At 7:10 A. M., I woke with this corrective dream:

A senior myself, I decide to move into a Jewish apartment complex, shabby in appearance, its property split by the rails of the Metrolink. In the lounge, the mixed residents share hilarious stories and games: among them, the mating game that requires participants to identify their mates using other names. I decide to join them. After I mastered several tasks, I discovered my mate, elderly, smiling, and wearing steel spectacles. I’m overwhelmed but know I’ll adjust in time.

In the dream, I am elderly, but healthy, as I make decisions that reflect behaviors foreign to my present values—evidence of little-to-no forethought.

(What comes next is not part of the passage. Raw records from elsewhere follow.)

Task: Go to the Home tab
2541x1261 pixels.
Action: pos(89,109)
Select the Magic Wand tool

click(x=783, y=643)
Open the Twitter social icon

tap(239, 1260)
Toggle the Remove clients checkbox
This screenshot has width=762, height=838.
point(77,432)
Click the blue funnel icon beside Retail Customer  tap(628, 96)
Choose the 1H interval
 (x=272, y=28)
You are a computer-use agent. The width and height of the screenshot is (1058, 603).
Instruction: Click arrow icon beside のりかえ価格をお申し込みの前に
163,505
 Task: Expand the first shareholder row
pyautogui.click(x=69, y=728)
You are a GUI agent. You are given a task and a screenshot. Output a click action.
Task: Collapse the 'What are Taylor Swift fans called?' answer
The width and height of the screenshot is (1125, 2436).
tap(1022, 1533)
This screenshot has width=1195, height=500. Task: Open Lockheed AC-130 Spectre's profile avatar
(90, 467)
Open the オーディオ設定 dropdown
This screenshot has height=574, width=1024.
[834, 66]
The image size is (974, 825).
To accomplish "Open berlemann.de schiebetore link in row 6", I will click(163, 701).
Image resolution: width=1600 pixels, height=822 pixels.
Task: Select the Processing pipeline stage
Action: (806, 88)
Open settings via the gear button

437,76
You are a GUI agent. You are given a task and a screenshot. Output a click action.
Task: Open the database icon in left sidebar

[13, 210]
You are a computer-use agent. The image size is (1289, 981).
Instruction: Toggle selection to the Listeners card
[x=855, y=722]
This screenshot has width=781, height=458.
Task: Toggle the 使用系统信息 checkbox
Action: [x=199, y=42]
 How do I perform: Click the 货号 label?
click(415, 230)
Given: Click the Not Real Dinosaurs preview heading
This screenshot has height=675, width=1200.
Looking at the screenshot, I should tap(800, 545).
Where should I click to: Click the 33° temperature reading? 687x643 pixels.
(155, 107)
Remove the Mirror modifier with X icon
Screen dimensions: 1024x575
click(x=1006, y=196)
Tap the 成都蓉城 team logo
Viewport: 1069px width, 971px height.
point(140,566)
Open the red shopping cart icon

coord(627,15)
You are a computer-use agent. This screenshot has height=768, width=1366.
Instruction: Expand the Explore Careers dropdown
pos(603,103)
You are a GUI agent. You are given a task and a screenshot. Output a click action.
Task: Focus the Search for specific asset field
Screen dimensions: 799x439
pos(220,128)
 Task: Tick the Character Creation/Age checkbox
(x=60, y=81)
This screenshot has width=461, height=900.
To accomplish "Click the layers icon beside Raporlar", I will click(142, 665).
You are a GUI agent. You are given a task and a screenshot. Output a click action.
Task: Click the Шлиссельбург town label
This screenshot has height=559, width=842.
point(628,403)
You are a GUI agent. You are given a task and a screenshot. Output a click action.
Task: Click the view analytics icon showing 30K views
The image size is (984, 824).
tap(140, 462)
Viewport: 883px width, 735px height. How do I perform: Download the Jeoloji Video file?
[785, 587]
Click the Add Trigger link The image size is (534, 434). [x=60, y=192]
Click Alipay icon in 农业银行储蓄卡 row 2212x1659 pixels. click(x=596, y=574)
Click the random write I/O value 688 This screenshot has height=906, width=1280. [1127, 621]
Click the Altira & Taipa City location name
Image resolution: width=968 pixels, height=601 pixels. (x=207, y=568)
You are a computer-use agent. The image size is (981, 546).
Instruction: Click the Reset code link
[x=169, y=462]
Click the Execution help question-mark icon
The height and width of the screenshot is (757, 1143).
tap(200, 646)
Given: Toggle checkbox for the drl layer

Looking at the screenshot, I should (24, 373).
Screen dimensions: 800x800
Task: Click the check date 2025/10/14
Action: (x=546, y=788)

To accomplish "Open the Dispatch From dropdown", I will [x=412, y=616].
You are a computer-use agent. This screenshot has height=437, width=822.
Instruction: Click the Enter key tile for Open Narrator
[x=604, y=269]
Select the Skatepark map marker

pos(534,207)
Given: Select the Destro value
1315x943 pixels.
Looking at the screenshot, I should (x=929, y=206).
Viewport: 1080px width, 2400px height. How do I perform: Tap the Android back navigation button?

Something else must be going on.

The Jewish apartment complex…its property split by the rails of the Metrolink suggests a noisy, congested living space that aptly describes my self-generated distractions. The split, a wound of sorts in my psyche, prevents deep listening in prayer; it keeps me rigidly attached to my daily routine lest I lose ground and cave in to the active process of dying that will complete my transition—thus my need to control this process rather than surrender it to Precious God.

And the playful mixed residents, appropriate under other circumstances, increase my anxiety, deepen my longing for solitude, and exacerbate my pretense of game-playing. I certainly don’t need a mate, of any age.

Like angry flood waters barreling me where I have no need to go, my instincts have had their heyday with me. Such is the dream’s message and cry for more practice of Step XI: Sought through prayer and meditation to improve out conscious contact with God as we understand him, praying only for knowledge of his will for us and the power to carry it out.